#### [Task details]
With pictures excluded, repeat exactly the lines from the one containing "Instruction: Select the" through the last line of the material below.
::::::::::
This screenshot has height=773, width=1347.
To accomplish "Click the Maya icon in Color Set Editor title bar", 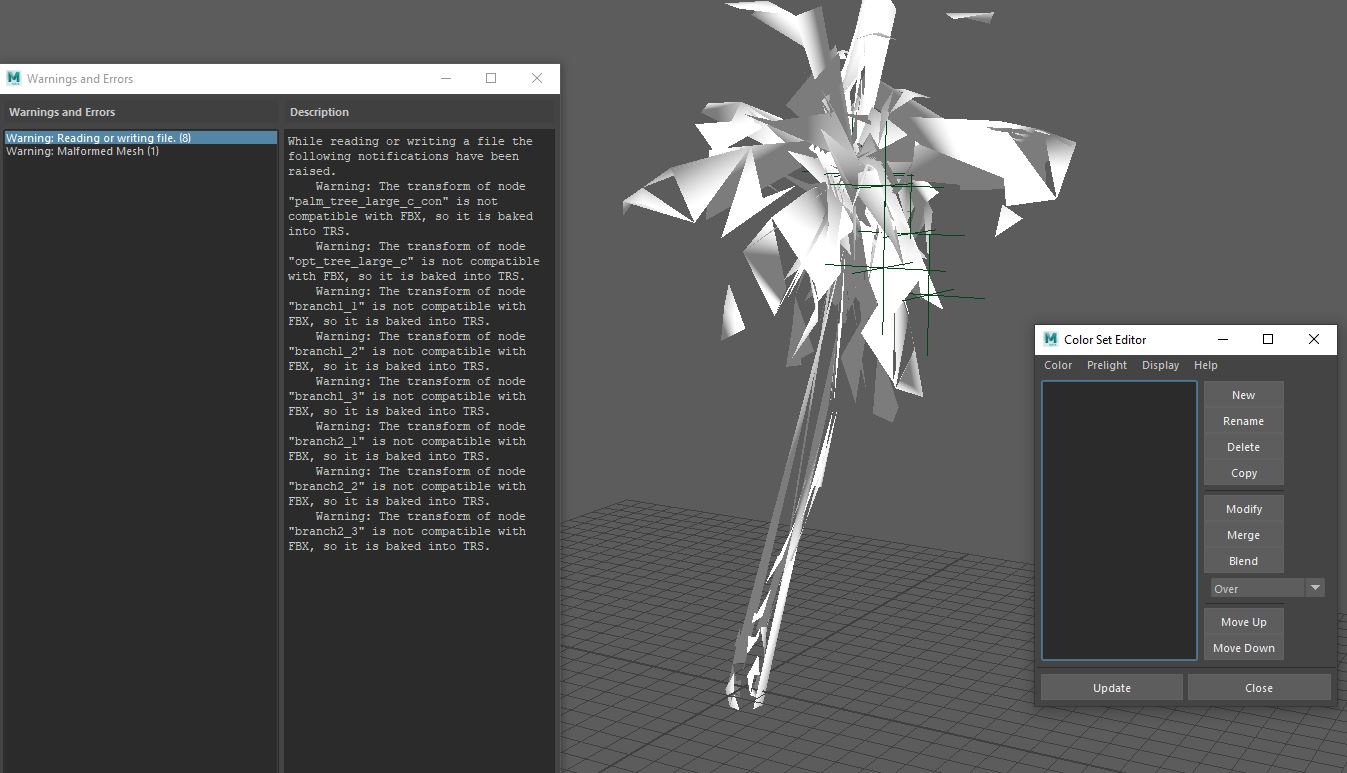I will click(x=1050, y=340).
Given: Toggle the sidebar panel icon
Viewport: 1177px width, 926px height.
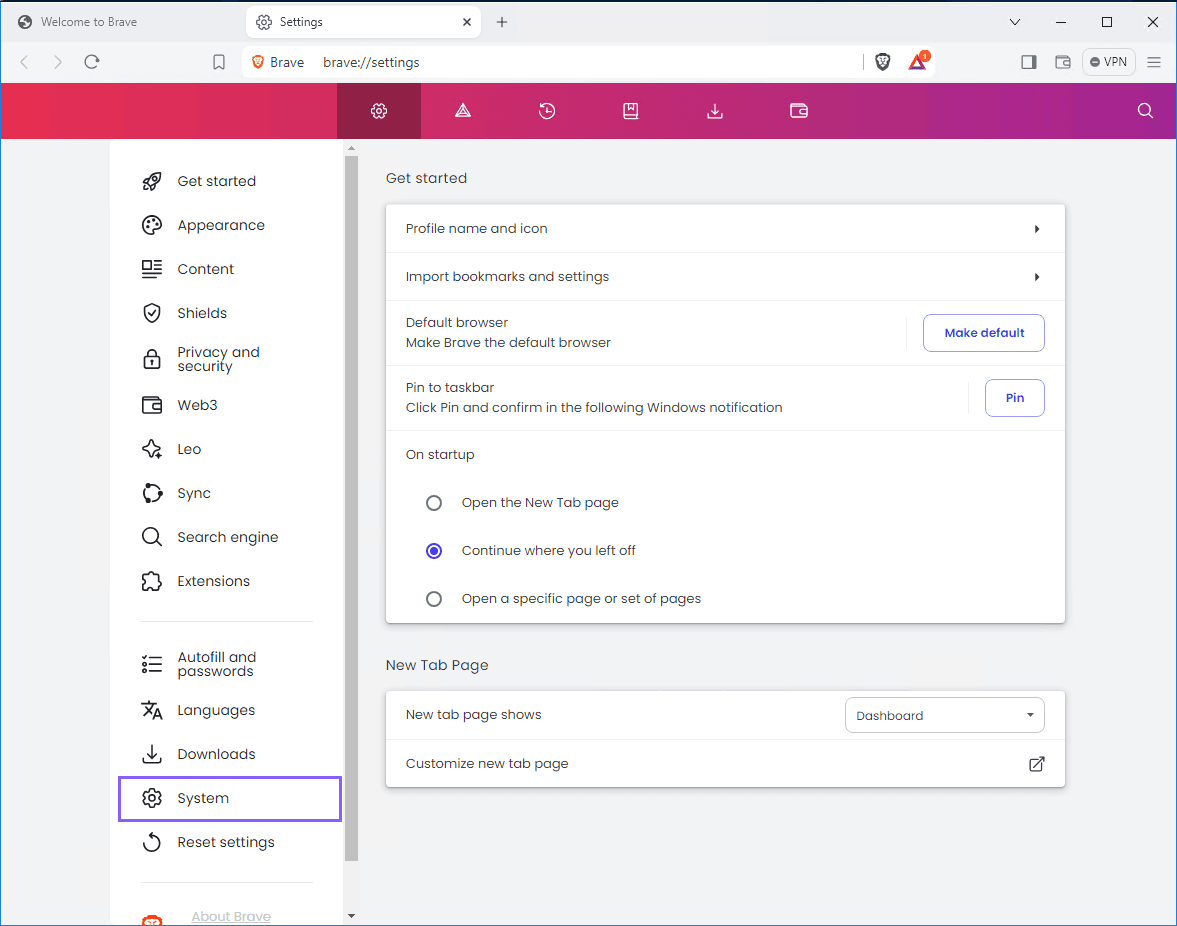Looking at the screenshot, I should (x=1028, y=62).
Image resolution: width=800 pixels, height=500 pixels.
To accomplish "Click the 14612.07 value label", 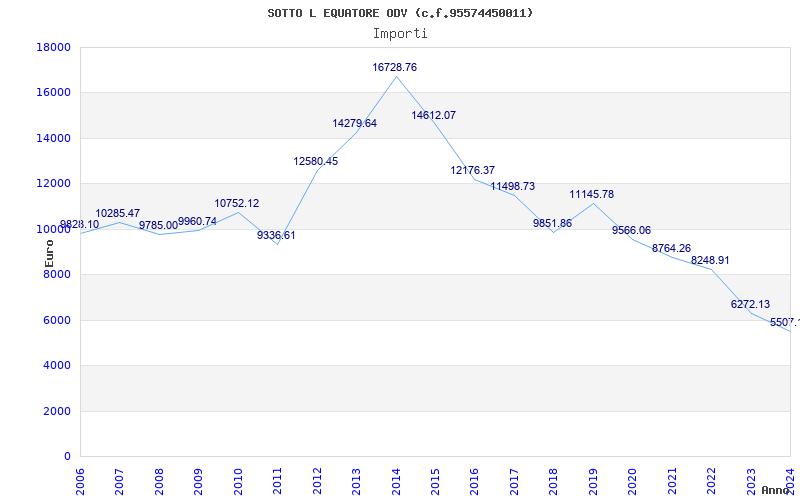I will (x=433, y=115).
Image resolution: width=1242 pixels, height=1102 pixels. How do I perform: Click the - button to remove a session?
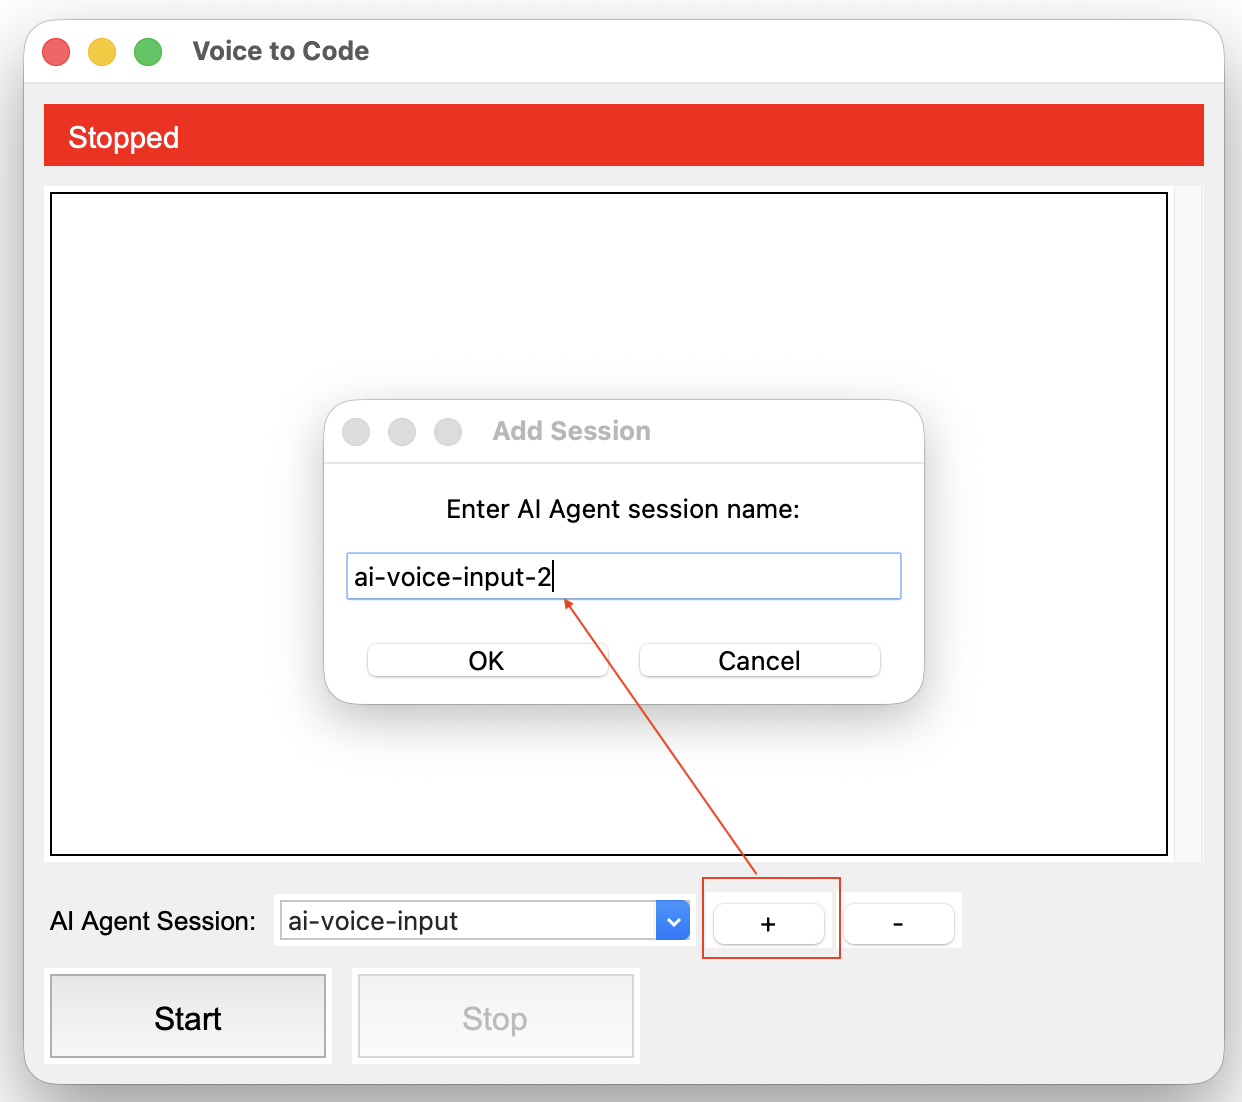(x=897, y=924)
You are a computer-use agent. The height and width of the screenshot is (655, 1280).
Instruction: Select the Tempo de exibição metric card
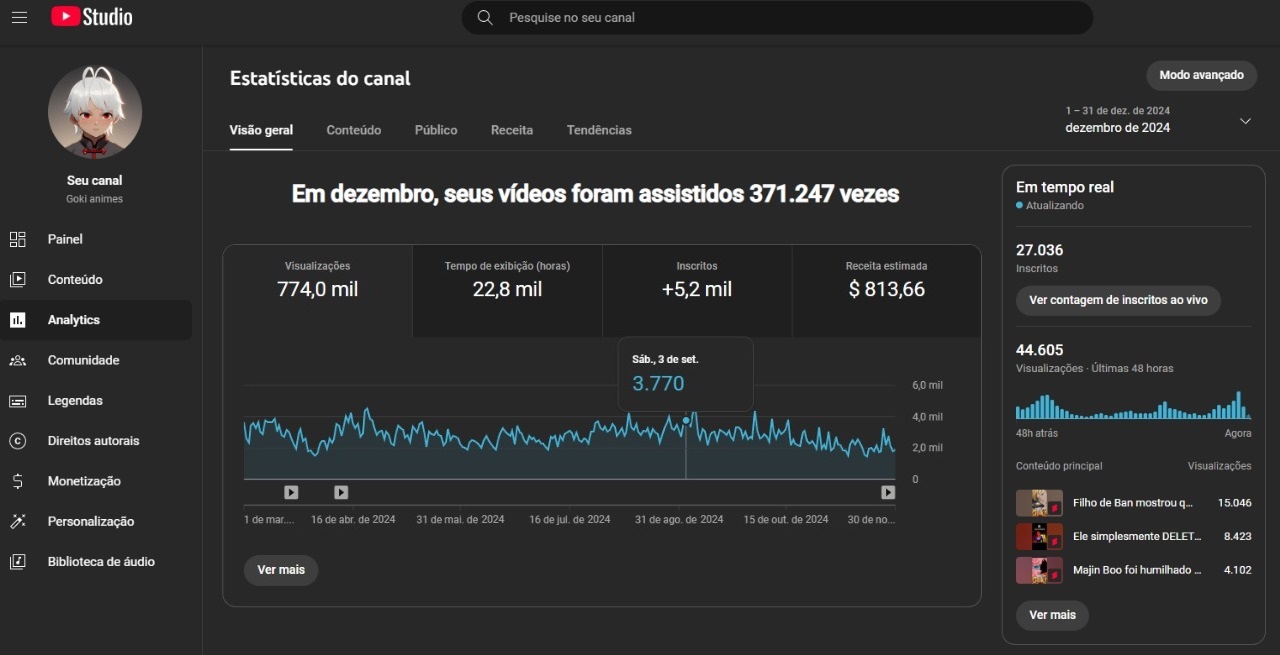(507, 290)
::::::::::
#### [Response box]
Instruction: Select the Tempo de exibição metric card
(507, 290)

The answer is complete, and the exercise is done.